*DIRECTIONS*. Begin with the line that holds "Instruction: Hide the Vertix 2.gpx trace". Write out every line from there to the end of the listing below, word for word.

*MATERIAL FOR THIS EXERCISE*.
━━━━
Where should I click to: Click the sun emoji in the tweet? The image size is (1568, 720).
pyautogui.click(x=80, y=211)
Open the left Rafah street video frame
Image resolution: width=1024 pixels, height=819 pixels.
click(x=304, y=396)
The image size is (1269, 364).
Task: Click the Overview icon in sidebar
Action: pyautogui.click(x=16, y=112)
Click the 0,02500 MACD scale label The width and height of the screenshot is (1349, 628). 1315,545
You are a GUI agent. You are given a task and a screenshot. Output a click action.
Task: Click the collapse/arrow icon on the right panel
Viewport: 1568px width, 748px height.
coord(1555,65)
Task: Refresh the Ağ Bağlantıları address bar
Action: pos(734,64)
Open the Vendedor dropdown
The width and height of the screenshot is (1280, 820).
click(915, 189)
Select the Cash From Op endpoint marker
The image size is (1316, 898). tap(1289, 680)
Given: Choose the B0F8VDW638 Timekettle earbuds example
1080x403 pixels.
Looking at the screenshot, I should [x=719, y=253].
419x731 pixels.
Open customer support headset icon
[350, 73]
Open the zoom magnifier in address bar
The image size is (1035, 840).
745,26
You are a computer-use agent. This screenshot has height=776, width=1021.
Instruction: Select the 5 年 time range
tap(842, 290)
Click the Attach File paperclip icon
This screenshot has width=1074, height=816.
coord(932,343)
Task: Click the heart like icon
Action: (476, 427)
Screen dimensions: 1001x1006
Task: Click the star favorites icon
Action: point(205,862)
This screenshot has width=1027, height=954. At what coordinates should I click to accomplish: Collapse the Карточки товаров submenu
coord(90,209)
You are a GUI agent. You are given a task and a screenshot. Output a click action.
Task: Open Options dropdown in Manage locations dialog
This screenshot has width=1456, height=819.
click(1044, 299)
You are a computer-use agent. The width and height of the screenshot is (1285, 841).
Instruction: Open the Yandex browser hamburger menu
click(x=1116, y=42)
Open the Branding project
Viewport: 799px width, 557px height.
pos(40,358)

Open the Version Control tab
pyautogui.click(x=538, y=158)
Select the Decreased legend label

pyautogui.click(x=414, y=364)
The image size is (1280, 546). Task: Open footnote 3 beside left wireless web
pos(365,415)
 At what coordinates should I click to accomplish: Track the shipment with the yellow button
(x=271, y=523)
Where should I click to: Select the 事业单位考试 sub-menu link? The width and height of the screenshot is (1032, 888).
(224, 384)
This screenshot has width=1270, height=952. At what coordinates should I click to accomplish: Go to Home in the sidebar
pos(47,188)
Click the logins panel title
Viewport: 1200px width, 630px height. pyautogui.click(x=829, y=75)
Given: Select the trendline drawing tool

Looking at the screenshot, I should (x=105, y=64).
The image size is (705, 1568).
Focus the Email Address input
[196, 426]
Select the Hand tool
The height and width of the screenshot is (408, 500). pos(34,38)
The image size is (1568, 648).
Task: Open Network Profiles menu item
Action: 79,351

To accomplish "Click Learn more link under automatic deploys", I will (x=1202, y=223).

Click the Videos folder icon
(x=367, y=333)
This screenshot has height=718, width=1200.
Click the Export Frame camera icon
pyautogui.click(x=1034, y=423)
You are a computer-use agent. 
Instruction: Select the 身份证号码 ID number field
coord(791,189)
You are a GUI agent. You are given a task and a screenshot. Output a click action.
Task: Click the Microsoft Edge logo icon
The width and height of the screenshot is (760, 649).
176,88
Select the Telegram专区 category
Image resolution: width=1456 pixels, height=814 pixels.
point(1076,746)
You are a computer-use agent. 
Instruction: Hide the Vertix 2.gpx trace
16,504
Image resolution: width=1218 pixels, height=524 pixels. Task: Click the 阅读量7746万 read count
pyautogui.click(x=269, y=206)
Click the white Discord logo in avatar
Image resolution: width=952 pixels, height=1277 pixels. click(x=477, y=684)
━━━━
*SOLUTION TO THIS TASK*.
Instruction: Hide the Vertix 2.gpx trace
16,504
Image resolution: width=1218 pixels, height=524 pixels. Task: Click the 阅读量7746万 read count
pyautogui.click(x=269, y=206)
Click the white Discord logo in avatar
Image resolution: width=952 pixels, height=1277 pixels. click(x=477, y=684)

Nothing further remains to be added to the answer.